• **Page excerpt**

++++++++++

During his six-month imprisonment he reports that he was strung up, beaten on the soles of his feet with thick cables, pummelled with batons, had a nail wrenched from his finger with pliers and was anally raped with a bottle.
“I feared for my life,” he told The Sunday Times. “They threatened me with the end, they said nobody knew where I was, nobody could do anything. I didn’t know if it was day or night. I thought I would be executed. But somehow I survived. I feel I have been born again in Britain. I want to use my freedom of speech in Britain to speak out against what is happening to my people in Iran .”
Despite the compelling prima facie evidence in Einollahi’s and Ebrahimi’s affidavits, Sir Ian Blair and Lord Goldsmith have pre-empted any judicial consideration of the case against Khatami. They have not only vetoed his arrest, but the police have refused point blank to even question Khatami about the allegations.
What is the point of having human rights laws if people accused of serious crimes like torture are never even questioned by the police, let alone bought before a judge to have the evidence against them assessed?
Yet again the hypocrisy of the Blair government is exposed. It talks tough about tackling human rights abuses but looks the other way when confronted by evidence of an alleged torturer in our midst.
It gets worse. New Labour now stands accused of encouraging the honouring of tyrants. The Scotsman http://news.scotsman.com/politics.cfm?id=1602492006 reports that when Jack Straw was Foreign Secretary, he approved the granting of an honorary degree to Khatami by St Andrew’s University, apparently in the hope that it might facilitate better relations with Iran .
Leaving aside the doubtful proposition that feting Khatami would do anything to endear Britain to Iran’s current hardline leaders, how can Straw even consider endorsing the bestowment of an honour on a man who presided over mass torture and who has defended the barbarities of Sharia law, which include the death penalty for gay people, unchaste women and Muslims who turn away from their faith?

++++++++++

• **Dataset extract**
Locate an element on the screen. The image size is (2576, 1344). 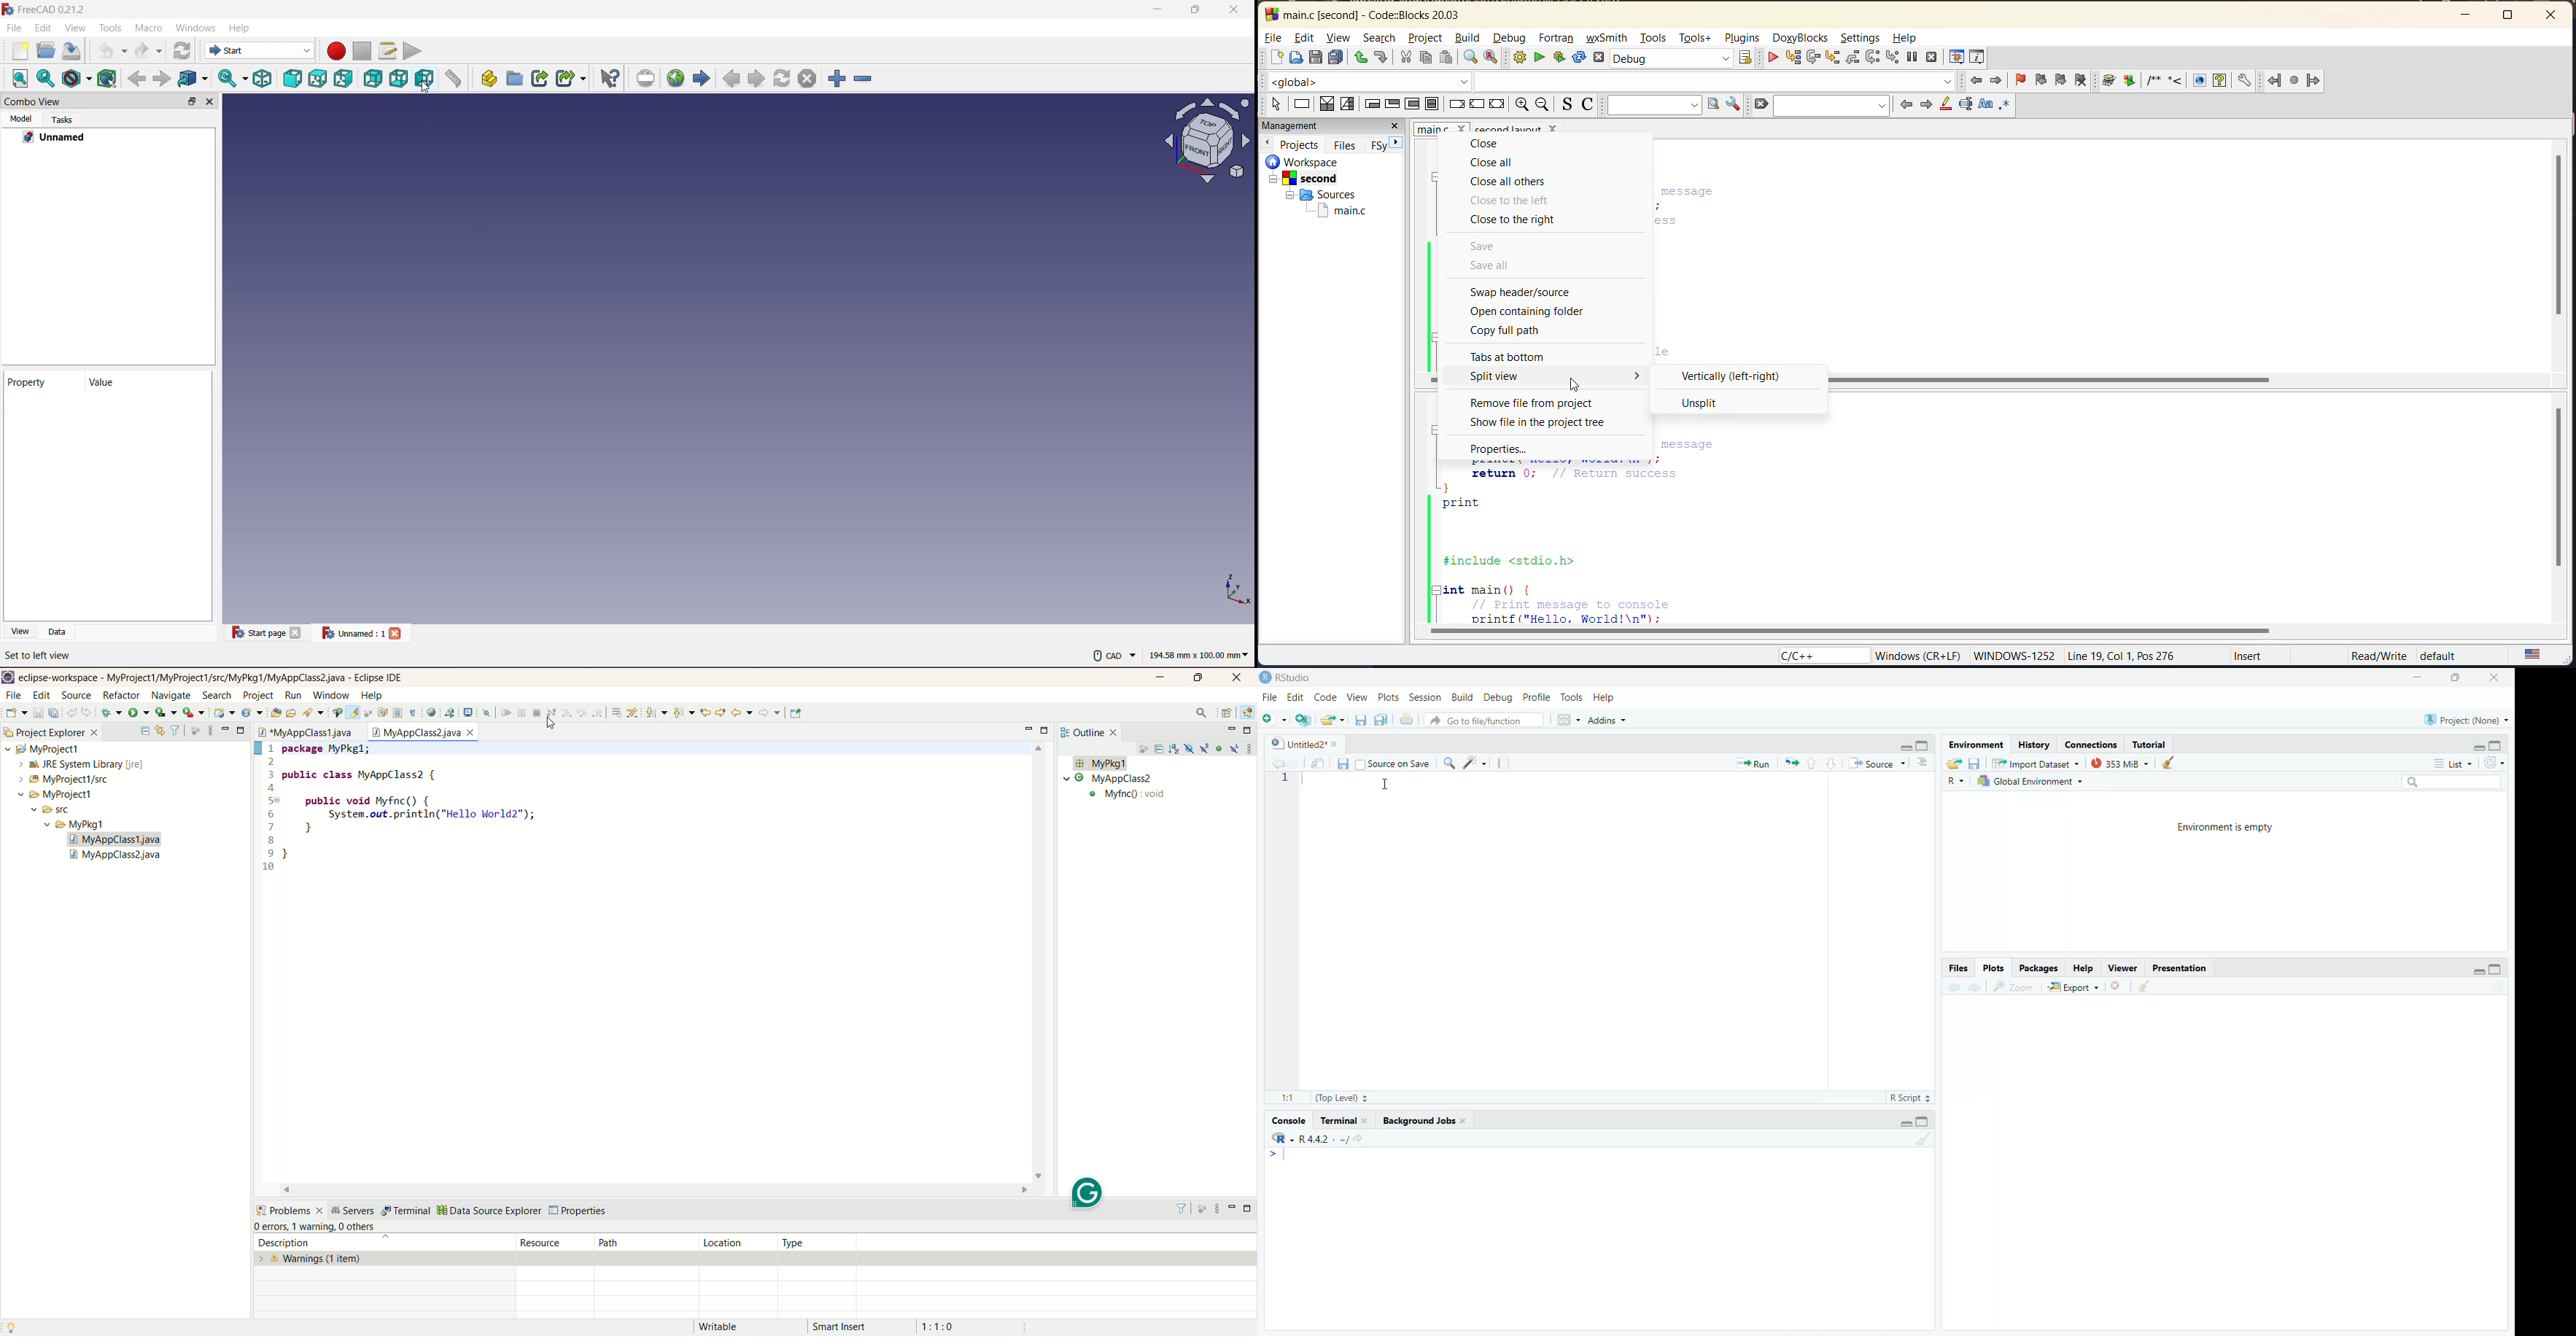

++++++++++

• **Exercise goal**
Quote the excerpt on Khatami from "Despite the compelling" up to and including "in our midst.". The lines have nothing to do with the excerpt on Khatami.

• **Solution for this problem**
Despite the compelling prima facie evidence in Einollahi’s and Ebrahimi’s affidavits, Sir Ian Blair and Lord Goldsmith have pre-empted any judicial consideration of the case against Khatami. They have not only vetoed his arrest, but the police have refused point blank to even question Khatami about the allegations.
What is the point of having human rights laws if people accused of serious crimes like torture are never even questioned by the police, let alone bought before a judge to have the evidence against them assessed?
Yet again the hypocrisy of the Blair government is exposed. It talks tough about tackling human rights abuses but looks the other way when confronted by evidence of an alleged torturer in our midst.